:: REQUEST ::
Present the records as a Markdown table with the columns Row and Line. Begin at the line that contains "Click the Perspective viewport title label", stop after the line that contains "Action: click(x=41, y=41)", and leave out blank lines.
[BEGIN]
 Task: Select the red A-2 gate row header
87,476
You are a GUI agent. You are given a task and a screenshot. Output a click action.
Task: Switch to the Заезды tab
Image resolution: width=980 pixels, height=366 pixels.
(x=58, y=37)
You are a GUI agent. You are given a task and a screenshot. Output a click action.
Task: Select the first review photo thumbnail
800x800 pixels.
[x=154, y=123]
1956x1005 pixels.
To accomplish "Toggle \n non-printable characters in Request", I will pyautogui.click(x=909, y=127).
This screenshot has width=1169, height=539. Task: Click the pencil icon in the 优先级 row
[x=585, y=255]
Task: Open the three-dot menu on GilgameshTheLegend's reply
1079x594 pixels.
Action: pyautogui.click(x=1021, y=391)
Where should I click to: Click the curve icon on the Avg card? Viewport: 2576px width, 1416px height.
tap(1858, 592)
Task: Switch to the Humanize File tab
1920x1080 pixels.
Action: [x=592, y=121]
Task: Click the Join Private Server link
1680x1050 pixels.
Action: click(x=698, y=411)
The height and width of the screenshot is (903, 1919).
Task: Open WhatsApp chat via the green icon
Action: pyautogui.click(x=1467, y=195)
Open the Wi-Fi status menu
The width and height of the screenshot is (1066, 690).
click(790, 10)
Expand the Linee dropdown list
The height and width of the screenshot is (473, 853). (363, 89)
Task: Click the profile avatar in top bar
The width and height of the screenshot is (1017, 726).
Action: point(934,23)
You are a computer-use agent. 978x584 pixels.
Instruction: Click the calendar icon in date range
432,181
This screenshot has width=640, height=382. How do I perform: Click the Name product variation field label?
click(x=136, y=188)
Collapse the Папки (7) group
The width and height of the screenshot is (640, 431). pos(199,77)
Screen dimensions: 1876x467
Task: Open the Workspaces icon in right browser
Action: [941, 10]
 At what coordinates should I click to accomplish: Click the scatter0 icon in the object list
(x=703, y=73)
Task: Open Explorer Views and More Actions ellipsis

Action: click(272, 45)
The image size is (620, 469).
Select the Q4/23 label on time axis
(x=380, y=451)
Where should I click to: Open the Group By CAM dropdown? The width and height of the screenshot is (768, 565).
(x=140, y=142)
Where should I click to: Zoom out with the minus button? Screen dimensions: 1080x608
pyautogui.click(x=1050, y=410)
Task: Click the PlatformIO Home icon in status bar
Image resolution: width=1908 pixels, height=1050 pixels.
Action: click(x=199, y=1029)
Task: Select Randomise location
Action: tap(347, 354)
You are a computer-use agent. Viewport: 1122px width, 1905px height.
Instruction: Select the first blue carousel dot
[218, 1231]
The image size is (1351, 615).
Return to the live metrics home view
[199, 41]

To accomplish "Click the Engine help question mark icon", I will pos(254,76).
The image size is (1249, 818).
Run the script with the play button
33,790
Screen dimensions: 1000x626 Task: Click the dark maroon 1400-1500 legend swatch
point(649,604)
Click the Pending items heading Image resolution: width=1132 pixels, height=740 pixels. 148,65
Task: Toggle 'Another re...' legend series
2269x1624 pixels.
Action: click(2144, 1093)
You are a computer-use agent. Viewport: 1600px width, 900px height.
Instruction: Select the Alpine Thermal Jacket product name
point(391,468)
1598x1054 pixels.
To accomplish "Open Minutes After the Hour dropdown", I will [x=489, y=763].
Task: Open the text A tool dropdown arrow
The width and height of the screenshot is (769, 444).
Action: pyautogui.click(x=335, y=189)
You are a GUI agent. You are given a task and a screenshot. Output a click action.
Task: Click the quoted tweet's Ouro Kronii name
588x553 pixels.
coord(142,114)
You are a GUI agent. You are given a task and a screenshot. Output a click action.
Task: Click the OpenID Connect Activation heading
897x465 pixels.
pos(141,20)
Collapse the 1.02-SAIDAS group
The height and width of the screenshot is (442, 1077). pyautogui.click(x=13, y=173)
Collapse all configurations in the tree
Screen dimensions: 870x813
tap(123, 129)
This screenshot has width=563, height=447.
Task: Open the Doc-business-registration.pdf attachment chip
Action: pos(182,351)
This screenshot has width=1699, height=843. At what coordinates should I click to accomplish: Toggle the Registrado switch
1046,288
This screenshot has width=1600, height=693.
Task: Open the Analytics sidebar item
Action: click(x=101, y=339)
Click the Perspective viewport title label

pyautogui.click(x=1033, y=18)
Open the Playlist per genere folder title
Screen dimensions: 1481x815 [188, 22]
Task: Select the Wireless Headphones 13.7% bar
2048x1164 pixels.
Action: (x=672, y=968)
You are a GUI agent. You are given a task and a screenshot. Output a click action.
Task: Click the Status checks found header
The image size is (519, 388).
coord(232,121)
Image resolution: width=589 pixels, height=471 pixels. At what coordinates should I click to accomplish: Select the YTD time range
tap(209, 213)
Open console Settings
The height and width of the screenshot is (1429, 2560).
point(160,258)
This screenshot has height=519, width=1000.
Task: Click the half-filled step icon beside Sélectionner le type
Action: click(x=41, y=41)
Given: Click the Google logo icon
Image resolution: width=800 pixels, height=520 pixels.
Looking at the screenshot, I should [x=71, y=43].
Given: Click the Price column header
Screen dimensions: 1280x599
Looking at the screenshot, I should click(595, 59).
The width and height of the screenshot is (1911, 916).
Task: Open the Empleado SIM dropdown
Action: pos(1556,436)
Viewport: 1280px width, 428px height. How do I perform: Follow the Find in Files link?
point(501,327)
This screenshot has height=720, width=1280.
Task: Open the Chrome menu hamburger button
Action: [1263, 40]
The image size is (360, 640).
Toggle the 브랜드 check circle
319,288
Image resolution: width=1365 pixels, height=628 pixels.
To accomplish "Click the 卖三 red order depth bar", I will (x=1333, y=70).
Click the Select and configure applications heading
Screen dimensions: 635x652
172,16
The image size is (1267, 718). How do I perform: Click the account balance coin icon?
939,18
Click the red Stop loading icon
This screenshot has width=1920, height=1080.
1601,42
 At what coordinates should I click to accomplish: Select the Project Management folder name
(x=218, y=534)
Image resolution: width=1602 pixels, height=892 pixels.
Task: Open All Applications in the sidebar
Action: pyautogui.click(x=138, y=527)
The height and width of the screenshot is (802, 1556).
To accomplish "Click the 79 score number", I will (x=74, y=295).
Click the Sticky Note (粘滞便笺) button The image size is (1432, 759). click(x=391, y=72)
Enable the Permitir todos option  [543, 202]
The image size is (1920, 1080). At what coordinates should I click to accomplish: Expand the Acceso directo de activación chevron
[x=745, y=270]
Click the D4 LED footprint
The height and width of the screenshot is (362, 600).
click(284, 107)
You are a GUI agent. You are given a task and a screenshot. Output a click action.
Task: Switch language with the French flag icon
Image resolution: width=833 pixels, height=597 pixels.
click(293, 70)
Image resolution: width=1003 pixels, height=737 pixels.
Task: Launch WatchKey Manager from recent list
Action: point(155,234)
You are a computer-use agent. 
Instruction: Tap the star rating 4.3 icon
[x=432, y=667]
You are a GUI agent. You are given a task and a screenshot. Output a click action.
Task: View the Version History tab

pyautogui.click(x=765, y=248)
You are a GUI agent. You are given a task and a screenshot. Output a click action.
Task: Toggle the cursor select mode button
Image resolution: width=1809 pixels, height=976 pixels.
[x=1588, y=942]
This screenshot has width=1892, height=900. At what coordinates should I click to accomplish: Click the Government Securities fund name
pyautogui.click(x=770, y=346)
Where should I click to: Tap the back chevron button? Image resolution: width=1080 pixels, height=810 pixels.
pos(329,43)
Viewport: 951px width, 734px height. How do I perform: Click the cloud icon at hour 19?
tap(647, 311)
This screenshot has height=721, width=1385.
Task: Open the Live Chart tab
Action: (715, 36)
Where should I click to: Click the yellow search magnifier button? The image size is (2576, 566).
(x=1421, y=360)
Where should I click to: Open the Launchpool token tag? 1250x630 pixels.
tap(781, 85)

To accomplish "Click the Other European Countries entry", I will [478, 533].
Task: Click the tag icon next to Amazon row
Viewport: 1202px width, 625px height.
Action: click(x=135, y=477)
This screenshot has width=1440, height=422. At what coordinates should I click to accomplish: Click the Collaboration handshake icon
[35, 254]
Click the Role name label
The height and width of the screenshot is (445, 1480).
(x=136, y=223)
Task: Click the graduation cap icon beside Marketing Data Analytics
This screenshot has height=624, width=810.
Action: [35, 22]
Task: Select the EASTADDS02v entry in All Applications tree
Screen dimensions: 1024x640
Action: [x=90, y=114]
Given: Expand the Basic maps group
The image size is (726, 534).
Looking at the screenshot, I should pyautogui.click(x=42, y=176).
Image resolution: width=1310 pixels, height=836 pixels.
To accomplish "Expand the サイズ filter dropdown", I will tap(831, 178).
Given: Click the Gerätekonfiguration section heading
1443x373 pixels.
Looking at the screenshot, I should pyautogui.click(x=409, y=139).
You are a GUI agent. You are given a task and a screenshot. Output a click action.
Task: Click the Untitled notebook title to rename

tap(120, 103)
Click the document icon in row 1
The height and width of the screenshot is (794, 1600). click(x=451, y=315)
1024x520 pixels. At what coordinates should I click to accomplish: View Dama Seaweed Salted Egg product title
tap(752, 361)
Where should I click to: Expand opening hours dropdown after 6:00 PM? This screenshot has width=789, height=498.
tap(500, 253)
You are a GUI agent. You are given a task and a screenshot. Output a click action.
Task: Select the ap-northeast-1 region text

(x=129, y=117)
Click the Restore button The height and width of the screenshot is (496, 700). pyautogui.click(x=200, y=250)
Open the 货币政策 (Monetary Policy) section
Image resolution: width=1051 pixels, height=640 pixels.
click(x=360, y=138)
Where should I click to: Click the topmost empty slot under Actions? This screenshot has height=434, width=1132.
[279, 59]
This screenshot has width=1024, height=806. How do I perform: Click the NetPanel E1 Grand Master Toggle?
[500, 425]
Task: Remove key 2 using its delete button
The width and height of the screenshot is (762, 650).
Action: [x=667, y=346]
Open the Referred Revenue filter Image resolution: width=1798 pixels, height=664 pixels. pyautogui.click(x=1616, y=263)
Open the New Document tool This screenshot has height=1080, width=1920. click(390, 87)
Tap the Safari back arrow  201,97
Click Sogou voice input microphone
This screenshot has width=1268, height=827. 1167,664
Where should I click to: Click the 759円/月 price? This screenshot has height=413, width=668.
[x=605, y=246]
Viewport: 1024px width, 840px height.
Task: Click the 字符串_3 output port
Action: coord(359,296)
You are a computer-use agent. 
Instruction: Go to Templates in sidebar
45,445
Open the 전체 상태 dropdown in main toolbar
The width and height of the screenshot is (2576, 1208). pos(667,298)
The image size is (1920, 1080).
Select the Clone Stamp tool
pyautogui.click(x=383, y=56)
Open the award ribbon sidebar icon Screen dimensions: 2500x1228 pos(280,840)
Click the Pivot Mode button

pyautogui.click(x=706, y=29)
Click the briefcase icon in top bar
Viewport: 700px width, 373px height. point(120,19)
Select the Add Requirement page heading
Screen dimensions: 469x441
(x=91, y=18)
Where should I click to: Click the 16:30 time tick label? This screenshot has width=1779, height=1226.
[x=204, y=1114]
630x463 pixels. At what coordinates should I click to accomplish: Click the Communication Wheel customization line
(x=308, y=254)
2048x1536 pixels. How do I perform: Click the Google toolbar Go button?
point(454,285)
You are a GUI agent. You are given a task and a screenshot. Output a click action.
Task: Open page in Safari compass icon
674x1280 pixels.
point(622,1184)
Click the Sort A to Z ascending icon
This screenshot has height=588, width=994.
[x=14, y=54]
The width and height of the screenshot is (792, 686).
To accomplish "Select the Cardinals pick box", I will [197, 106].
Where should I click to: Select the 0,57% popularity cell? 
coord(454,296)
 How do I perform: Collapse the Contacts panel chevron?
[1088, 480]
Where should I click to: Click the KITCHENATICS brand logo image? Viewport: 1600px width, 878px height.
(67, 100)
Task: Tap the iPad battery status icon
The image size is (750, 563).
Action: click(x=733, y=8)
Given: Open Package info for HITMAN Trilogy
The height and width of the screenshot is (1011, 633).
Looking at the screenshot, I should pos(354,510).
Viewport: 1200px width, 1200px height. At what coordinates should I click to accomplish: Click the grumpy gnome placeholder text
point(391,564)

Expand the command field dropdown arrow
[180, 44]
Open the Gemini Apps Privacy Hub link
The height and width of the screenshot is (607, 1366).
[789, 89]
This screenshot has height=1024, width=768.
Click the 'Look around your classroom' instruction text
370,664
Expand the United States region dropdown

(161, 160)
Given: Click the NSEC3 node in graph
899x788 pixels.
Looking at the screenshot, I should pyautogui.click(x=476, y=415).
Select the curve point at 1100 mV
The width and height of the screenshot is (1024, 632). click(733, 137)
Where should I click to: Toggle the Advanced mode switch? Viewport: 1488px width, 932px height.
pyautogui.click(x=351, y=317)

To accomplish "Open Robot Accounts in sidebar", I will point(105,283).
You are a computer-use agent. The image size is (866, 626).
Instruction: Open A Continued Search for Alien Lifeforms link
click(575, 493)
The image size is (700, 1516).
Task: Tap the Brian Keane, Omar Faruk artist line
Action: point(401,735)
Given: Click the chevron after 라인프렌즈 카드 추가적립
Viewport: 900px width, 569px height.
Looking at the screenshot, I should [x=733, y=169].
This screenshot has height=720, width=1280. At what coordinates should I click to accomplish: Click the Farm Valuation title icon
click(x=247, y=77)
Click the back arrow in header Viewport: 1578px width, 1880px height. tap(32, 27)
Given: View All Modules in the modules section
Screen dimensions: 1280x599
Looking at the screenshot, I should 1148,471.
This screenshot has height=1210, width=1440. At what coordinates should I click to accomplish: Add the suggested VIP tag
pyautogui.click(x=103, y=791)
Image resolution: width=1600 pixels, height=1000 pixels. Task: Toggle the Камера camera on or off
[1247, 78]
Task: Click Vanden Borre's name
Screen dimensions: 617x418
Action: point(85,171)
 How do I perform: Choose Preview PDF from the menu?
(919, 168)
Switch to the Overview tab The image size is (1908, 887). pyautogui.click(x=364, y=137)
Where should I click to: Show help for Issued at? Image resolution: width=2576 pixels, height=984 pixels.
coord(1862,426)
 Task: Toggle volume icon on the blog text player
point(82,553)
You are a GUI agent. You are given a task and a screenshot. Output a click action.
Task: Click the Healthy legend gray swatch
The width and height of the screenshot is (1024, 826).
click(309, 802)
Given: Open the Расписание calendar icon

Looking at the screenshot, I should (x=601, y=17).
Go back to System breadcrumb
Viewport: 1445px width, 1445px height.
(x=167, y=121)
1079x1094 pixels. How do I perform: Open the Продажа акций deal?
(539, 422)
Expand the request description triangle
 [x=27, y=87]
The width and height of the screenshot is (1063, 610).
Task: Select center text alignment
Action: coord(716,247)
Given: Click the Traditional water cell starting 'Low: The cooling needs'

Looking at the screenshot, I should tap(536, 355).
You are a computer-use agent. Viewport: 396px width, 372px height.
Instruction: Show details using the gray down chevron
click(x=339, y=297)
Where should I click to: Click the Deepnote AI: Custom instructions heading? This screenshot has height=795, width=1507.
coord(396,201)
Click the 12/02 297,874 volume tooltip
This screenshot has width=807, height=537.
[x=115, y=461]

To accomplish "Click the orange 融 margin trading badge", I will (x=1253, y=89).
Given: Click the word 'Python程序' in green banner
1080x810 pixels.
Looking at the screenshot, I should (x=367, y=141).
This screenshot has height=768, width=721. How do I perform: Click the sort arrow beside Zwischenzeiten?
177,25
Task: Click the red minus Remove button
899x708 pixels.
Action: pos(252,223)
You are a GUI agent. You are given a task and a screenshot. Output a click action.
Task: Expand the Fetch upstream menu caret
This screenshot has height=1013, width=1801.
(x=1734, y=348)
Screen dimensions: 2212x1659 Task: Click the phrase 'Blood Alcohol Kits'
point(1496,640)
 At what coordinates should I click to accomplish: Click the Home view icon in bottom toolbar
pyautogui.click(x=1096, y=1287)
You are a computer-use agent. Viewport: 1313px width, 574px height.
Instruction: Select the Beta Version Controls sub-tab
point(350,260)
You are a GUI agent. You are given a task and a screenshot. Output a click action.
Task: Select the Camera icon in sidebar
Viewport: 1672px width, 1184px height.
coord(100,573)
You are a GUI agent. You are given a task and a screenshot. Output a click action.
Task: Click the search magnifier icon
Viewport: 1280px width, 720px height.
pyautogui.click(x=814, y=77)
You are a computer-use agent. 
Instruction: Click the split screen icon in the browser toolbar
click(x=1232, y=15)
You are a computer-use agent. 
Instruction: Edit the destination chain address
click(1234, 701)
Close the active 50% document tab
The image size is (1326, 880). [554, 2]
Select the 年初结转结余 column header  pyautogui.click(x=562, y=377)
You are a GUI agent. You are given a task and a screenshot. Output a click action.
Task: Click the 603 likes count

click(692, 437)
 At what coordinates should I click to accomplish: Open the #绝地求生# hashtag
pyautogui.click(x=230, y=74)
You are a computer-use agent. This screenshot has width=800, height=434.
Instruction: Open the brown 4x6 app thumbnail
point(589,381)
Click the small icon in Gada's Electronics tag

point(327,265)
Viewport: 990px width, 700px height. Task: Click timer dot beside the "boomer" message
[END]
:: SOLUTION ::
| Row | Line |
|---|---|
| 1 | Click the Perspective viewport title label |
| 2 | pyautogui.click(x=1033, y=18) |
| 3 | Open the Playlist per genere folder title |
| 4 | Screen dimensions: 1481x815 [188, 22] |
| 5 | Task: Select the Wireless Headphones 13.7% bar |
| 6 | 2048x1164 pixels. |
| 7 | Action: (x=672, y=968) |
| 8 | You are a GUI agent. You are given a task and a screenshot. Output a click action. |
| 9 | Task: Click the Status checks found header |
| 10 | The image size is (519, 388). |
| 11 | coord(232,121) |
| 12 | Image resolution: width=589 pixels, height=471 pixels. At what coordinates should I click to accomplish: Select the YTD time range |
| 13 | tap(209, 213) |
| 14 | Open console Settings |
| 15 | The height and width of the screenshot is (1429, 2560). |
| 16 | point(160,258) |
| 17 | This screenshot has height=519, width=1000. |
| 18 | Task: Click the half-filled step icon beside Sélectionner le type |
| 19 | Action: click(x=41, y=41) |